Exercise 1:
Could you give the piece on open government data again from "LAPU-LAPU CITY, Cebu" to "the Aquino administration.", swapping in "national government" for "Aquino administration"?
Exercise 2:
Do these statements agree with the piece on open government data? For each, answer yes or no and quote the deciding words. (a) The website was launched in January 2014. (b) The Philippines refused to embrace open government data. (c) The files on the site cannot be shared.

Text excerpt:
========

LAPU-LAPU CITY, Cebu — In recent years, momentum has grown for open government data — the global movement to facilitate transparency, accountability, and public participation by making government information available to the public.
This, advocates contend, allows citizens to hold their government accountable for the people?s money it spends and the deals it negotiates. Naturally, governments have resisted, refusing to embrace this culture.
This is not the case with the Philippines.
On January 2014, a website that consolidates data from different Philippine government agencies and makes them available in formats meant for easy downloading and use was launched by the Aquino administration.
Dubbed the Open Data Philippines initiative, the site aims to “institutionalize open, transparent, accountable, and participatory governance” by digitizing hard copies of agency data into computer-readable formats.
The files are shareable, and certain portions of the site itself have widgets that share the entire site on Facebook, Twitter, and other social media networks.

========

Entries on where items appear
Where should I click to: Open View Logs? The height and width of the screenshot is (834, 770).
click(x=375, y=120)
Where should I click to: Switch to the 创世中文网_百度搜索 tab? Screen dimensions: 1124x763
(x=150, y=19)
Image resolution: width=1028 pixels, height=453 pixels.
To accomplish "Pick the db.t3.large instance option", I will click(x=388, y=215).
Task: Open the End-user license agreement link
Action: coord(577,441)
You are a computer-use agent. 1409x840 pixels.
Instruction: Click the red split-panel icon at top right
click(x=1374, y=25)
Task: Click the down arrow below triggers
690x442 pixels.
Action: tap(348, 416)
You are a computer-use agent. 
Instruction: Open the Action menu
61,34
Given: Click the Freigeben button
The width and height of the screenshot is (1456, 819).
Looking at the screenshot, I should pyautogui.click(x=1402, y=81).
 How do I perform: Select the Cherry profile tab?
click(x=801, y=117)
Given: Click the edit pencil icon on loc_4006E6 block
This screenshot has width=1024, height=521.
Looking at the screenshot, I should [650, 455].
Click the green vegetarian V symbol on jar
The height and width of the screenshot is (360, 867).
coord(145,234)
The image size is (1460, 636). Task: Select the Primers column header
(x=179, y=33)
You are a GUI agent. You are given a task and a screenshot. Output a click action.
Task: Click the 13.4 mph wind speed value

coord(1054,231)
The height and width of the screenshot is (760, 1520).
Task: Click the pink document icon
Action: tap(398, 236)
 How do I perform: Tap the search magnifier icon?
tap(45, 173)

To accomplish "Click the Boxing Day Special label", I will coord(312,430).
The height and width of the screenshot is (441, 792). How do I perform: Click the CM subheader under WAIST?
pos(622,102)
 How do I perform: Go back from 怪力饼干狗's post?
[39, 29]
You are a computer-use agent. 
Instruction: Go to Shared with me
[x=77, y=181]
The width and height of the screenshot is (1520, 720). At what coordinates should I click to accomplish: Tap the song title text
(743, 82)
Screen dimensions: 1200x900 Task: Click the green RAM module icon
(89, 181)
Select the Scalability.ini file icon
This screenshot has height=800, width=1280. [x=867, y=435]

========

Full solution 1:
LAPU-LAPU CITY, Cebu — In recent years, momentum has grown for open government data — the global movement to facilitate transparency, accountability, and public participation by making government information available to the public.
This, advocates contend, allows citizens to hold their government accountable for the people?s money it spends and the deals it negotiates. Naturally, governments have resisted, refusing to embrace this culture.
This is not the case with the Philippines.
On January 2014, a website that consolidates data from different Philippine government agencies and makes them available in formats meant for easy downloading and use was launched by the national government.

Full solution 2:
(a) Yes: "On January 2014, a website that consolidates data from different Philippine government agencies and makes them available in formats meant for easy downloading and use was launched by the Aquino administration."
(b) No: "This is not the case with the Philippines."
(c) No: "The files are shareable"